Our main facility on Oleander Drive and four school-based health centers (SBHCs) address and help to alleviate many barriers to access by providing all students with convenient, affordable quality care when they need it. Our SBHCs are conveniently located on campus, in a familiar, safe and confidential setting where students spend much of their day. WHAT plays an integral role and is a committed partner in the community in improving access for adolescents and young adults to comprehensive primary medical care and mental health services by:
- Reducing common barriers to health care access (e.g., scheduling, transportation, financial, etc.).
- Providing convenient, age-appropriate, confidential care in a familiar and safe environment to adolescents who may be reluctant to use traditional medical care.
- Connecting students and their families to primary care practices/medical homes.
- Providing the uninsured with insurance eligibility and enrollment services through a partnership with New Hanover County Department of Social Services.
- Improving the continuity and coordination of their care with other local service providers.
Our services, particularly within SBHCs, are prevention-focused so that health problems and risky behaviors can be caught early or prevented altogether. Prevention and early intervention make financial sense by reducing Medicaid expenditures and inappropriate emergency room use. But most importantly, prevention keeps young people healthy – enabling them to succeed in school and better determine their futures, in terms of economic success and quality of life. Underscoring the importance of prevention, a 2007 study published in the Journal of Pediatrics found students who accessed school-based health centers demonstrated:
- Higher visit rates often for preventive services.
- Greater ability to access care on school grounds and during school hours since they did not require transportation.
- Reduced utulization of emergency care.
- Greater likelihood of having received an influenza vaccine, a tetanus booster and a hepatitis B vaccine.
In addition, the study found “having a usual source of care is equally or more important than health insurance when it comes to receiving preventive health counseling.” Yet, “nearly 10 percent of children do not have a usual source of care and the percentage is higher among the uninsured,” the study concluded. WHAT’s presence in the schools not only ensures that students have access to a “usual source of care,” but also ensures prevention, early intervention and harm-reduction services are offered to students who may not access these services elsewhere.

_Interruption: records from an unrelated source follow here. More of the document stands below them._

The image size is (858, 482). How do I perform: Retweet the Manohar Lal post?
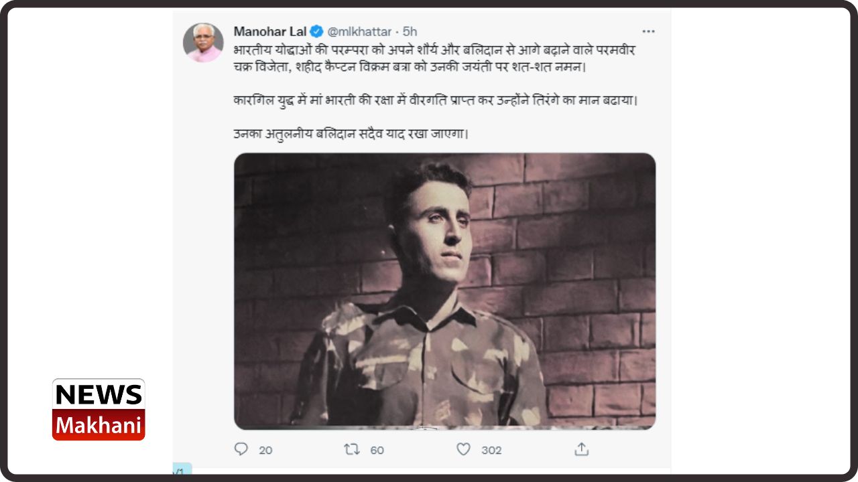coord(352,449)
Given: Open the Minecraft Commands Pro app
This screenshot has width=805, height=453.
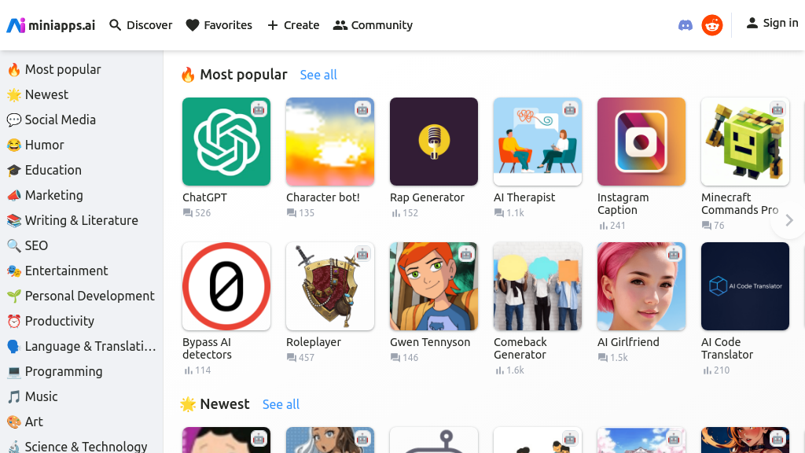Looking at the screenshot, I should tap(745, 142).
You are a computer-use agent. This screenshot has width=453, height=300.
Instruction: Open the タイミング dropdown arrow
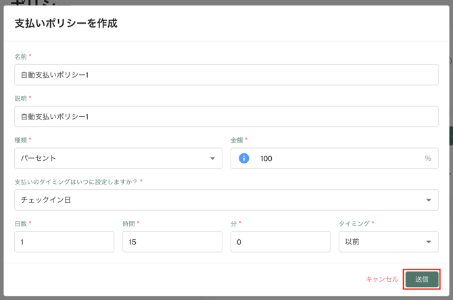(429, 242)
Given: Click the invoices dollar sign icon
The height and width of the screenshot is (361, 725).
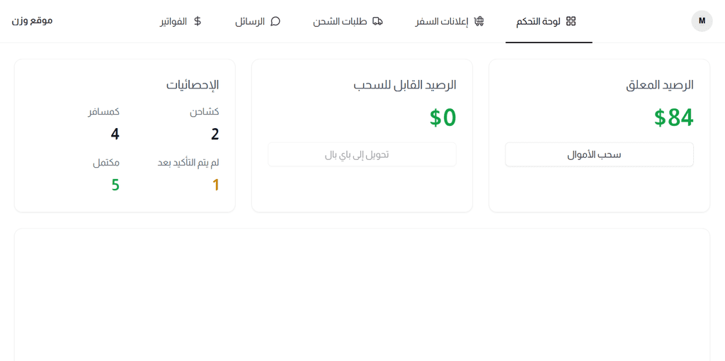Looking at the screenshot, I should [x=198, y=21].
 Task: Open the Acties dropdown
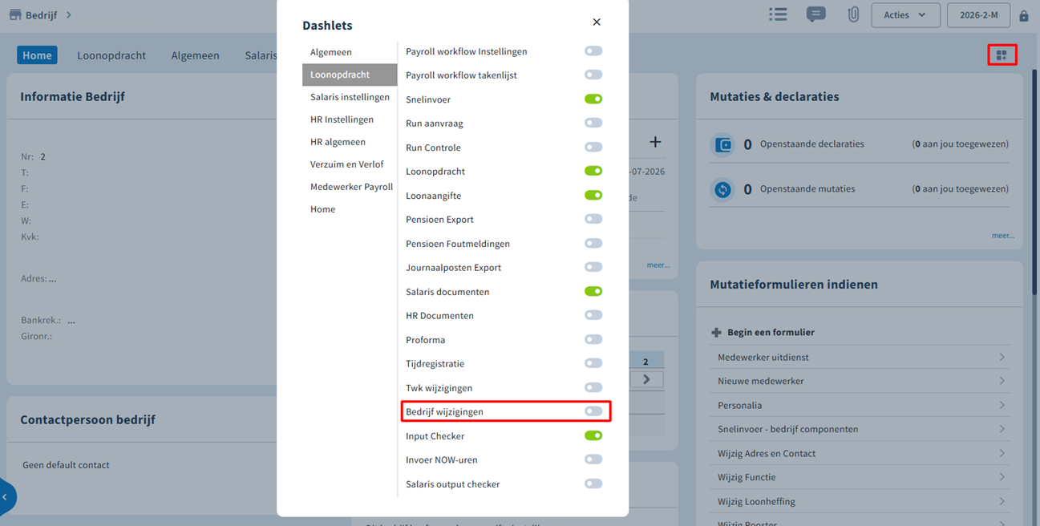[x=905, y=15]
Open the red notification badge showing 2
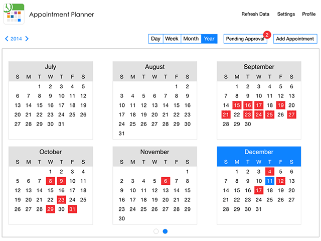321x241 pixels. 267,35
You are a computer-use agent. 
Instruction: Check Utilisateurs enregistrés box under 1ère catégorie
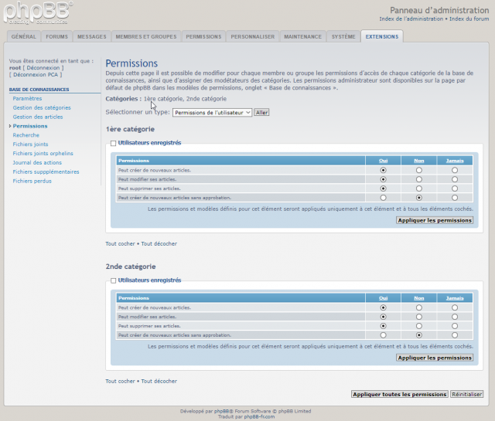114,143
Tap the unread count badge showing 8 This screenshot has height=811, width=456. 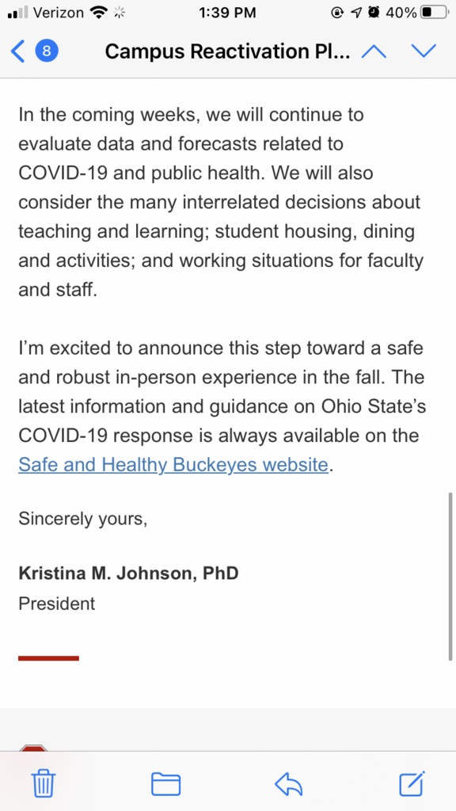47,51
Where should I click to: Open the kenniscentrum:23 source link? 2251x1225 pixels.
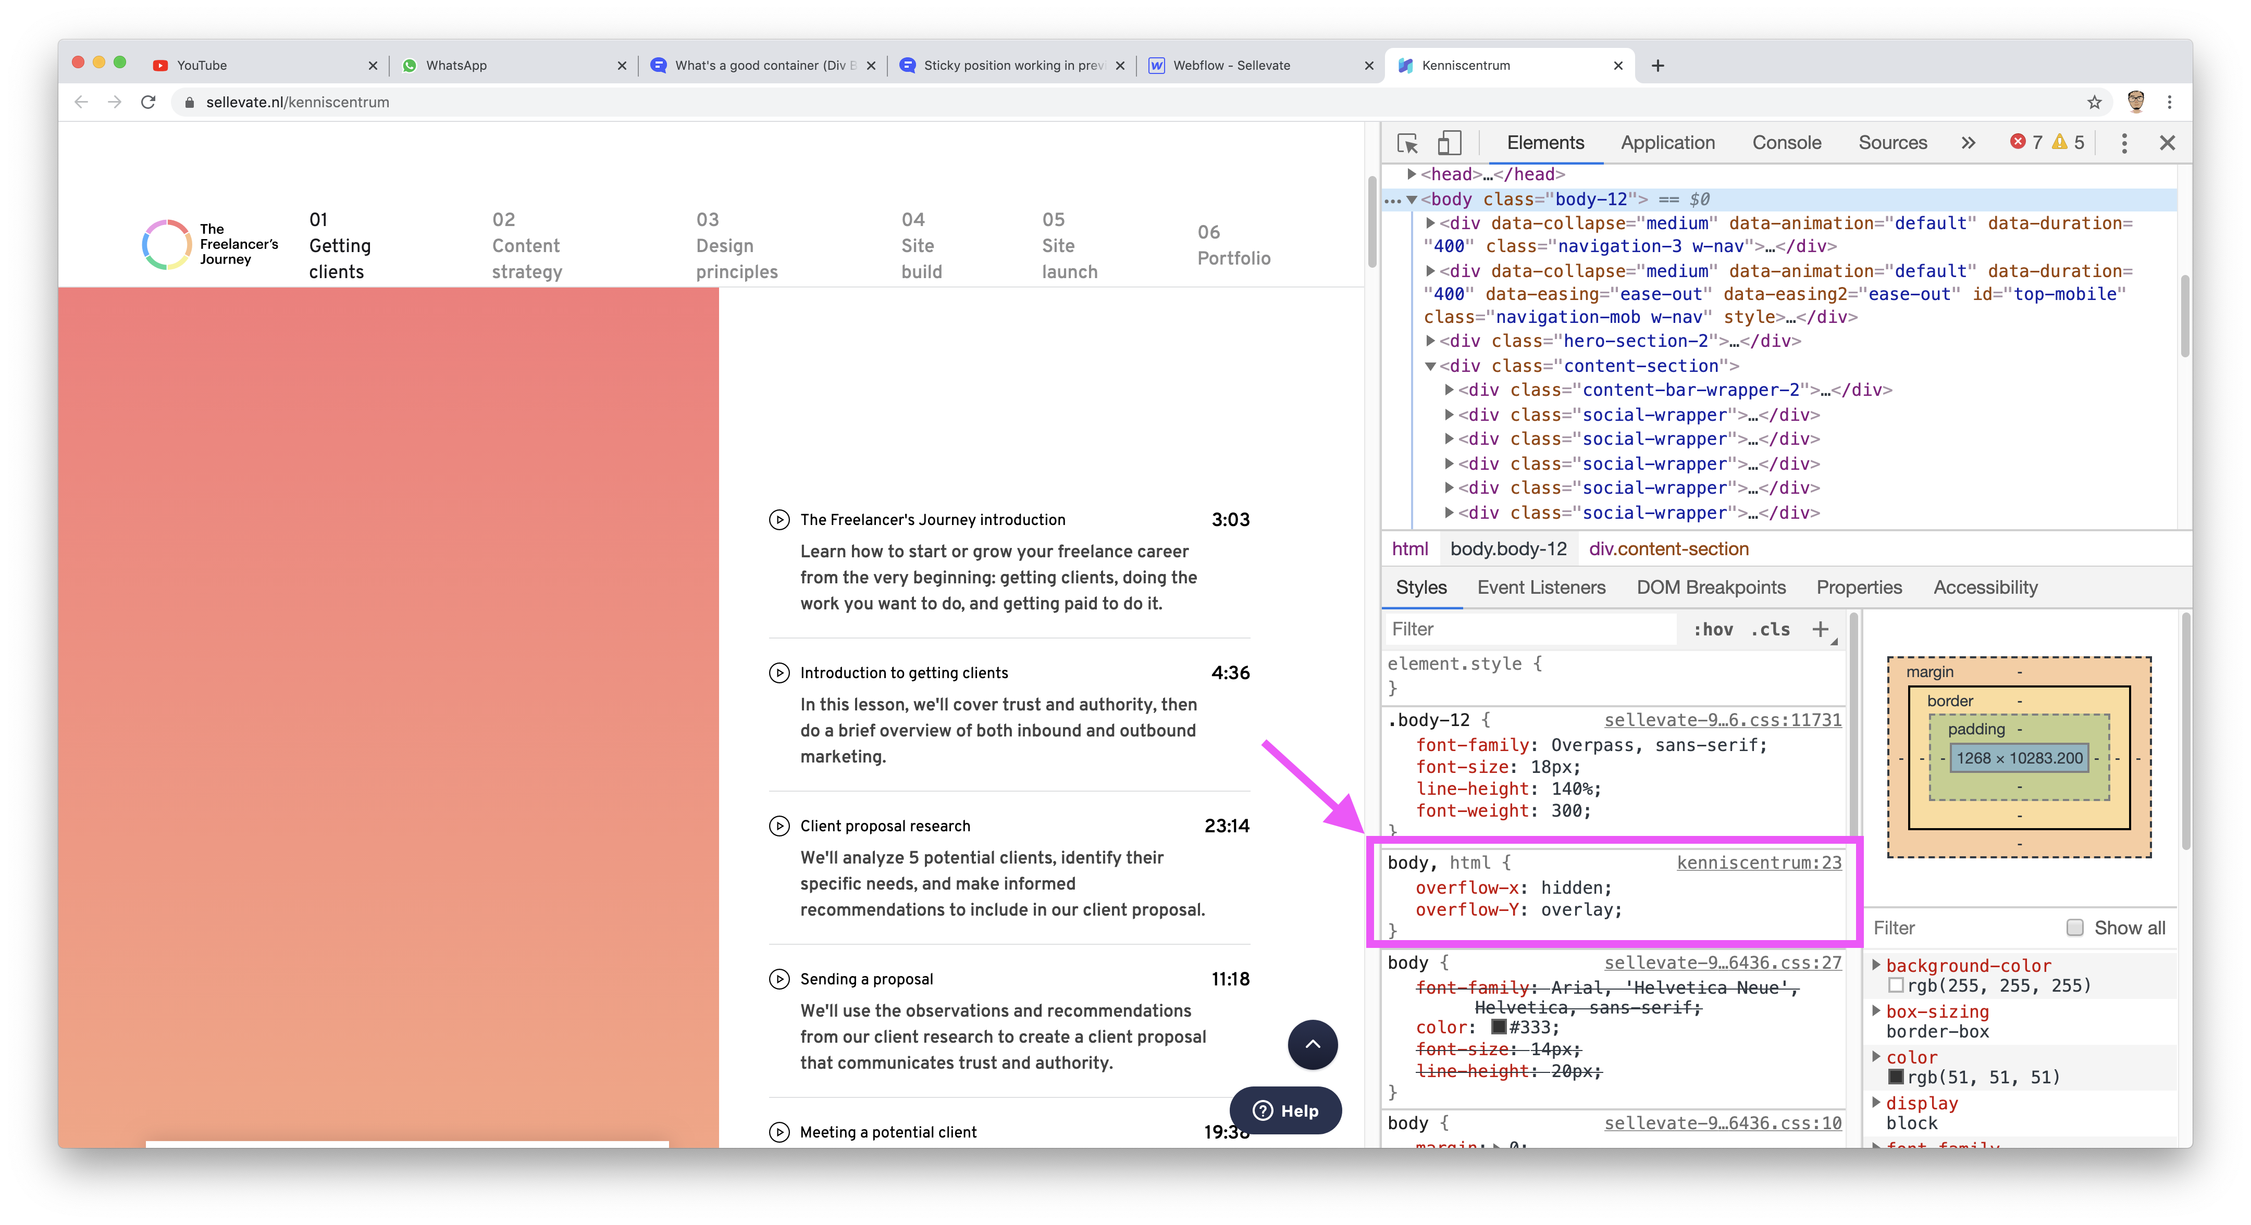[x=1758, y=863]
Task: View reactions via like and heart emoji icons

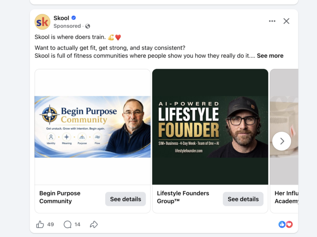Action: point(285,224)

Supporting Student Success
Studies show that SBHCs decrease absenteeism, tardiness and school discipline problems, and enhance students’ overall health and engagement in school. Because many adolescents can be treated at school for their health care needs by our team of providers, daily attendance is increased and overall engagement is enhanced. Since the 1970s, school-based health care has evolved and increasingly gained recognition as a health care delivery model that compliments and expands school health services. With over 1,900 school-based health centers in 45 states today, schools and communities across the country are transforming health and education by uniting them under one roof – creating pathways to students’ educational attainment and lifelong well-being. In North Carolina alone, more than 50 school health centers exist in over 20 counties, with WHAT operating three in New Hanover County. Having behavioral health and substance abuse screening and early intervention services offered through WHAT within the schools, for example, is particularly valued by parents, teachers and school administrators alike. WHAT’s primary care and mental health care providers work closely to help address these types of concerns, centering their interventions at the intersection of education and health. Additionally, our SBHCs help to address and prevent one of the leading causes of school absenteeism among students – asthma, one of the top diagnoses among students who use our services and leading chronic illness among children and adolescents in the US, according the Centers for Disease Control and Prevention (CDC). This can have significant consequences for adolescents’ health, and often translates into lost time in school. On average, in a classroom of 30 students, about three are likely to have asthma and, in NC alone, asthma accounts for 14 million lost days of school missed annually (2008).